Secure transfer of data from SQL server to SQL server over the Internet

Question

I need to transfer data daily from SQL Server (2008) to SQL Server (2005). One of the servers is located at our web host so the data will be transferred over the Internet. On the same network I would use SSIS to transfer the data, but over the Internet this is not a secure option. Is there a secure way of achieving this?

Answer 1

You can use SSL with SQL Server ( 2000/2005 Instructions / 2008 Instructions ) and then force protocol encryption on the connection between both machines. You don't have to use a purchased SSL certificate either, you can use Windows Server Certificate Services to generate one - however if you do so then the CRL must be on a machine that both servers can connect to. An easy way to do this is install Certificate Services on a stand alone machine, perhaps just a VM and the configure it to embed a public DNS name for it's CRL . This doesn't have to be a machine running Certificate Services, just something you own and can upload to. Then you can generate the certificates and publish the CRL and tada, all done.

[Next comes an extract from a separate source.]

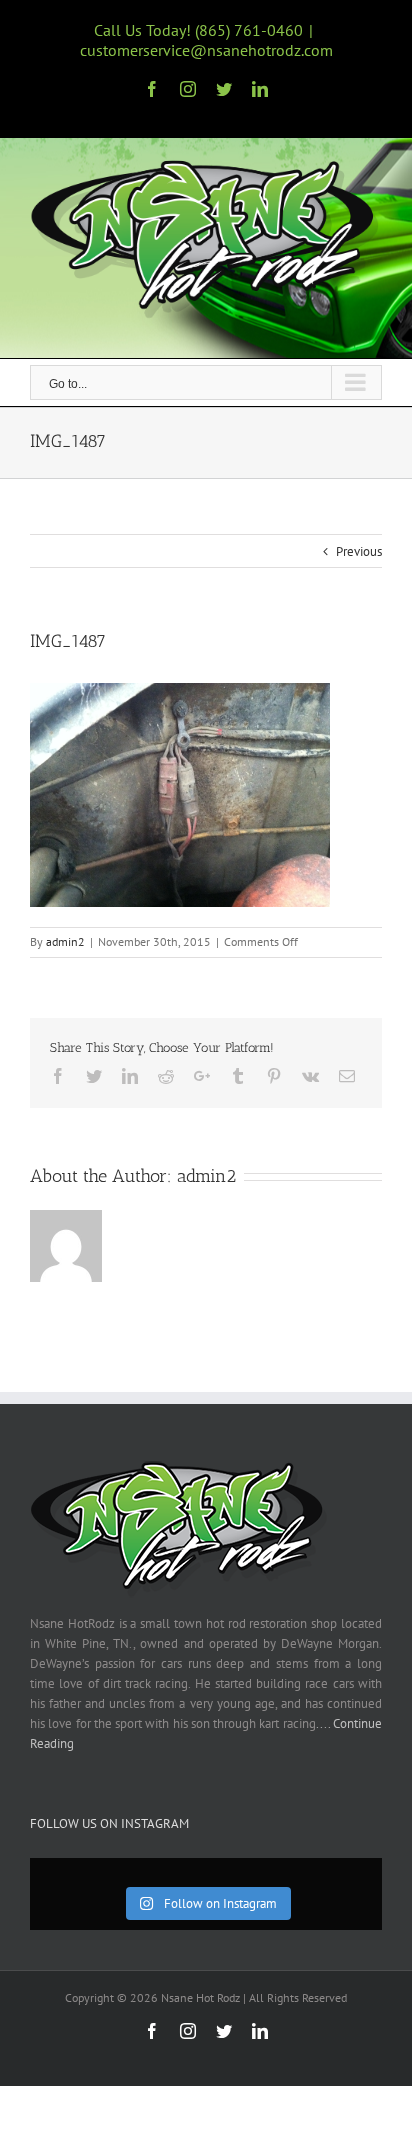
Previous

You will need to ensure the service account SQL is running as has access to the private key of the certificate it is using.

Answer 2

Generally it isn't recommended to have your SQL Servers exposed to the Internet, although that may be out of your control in this case. In your position I would investigate developing some separate Web Services that would perform the transfer of the data. These can then be secured using a variety of methods, such as SSL and WS-Security and other custom user permissions. If that isn't possible then blowdart's answer seems like the way to go.

Answer 3

You can use Service Broker :

• Built into SLQ Server engine itself, no need for external process to drive communication.
• Compatible protocol SQL 2005 and SQL 2008 communicate over Service Broker out-of-the box.
• No need to expose either server to the internet. Through Message Forwarding you can expose just a SQL Express, with no data on it, to the internet to act as a gateway that lets messages into the back end target.
• Communication is encrypted .
• Speed , the sample in the link shows how you can exchange over 5000 1k payload messages per second between commodity machines.

Unlike SSIS or replication Service Broker is a general communication framework so it won't provide support to extract the changes and to apply the changes, with conflict resolution and the like. You would have to code that part yourself.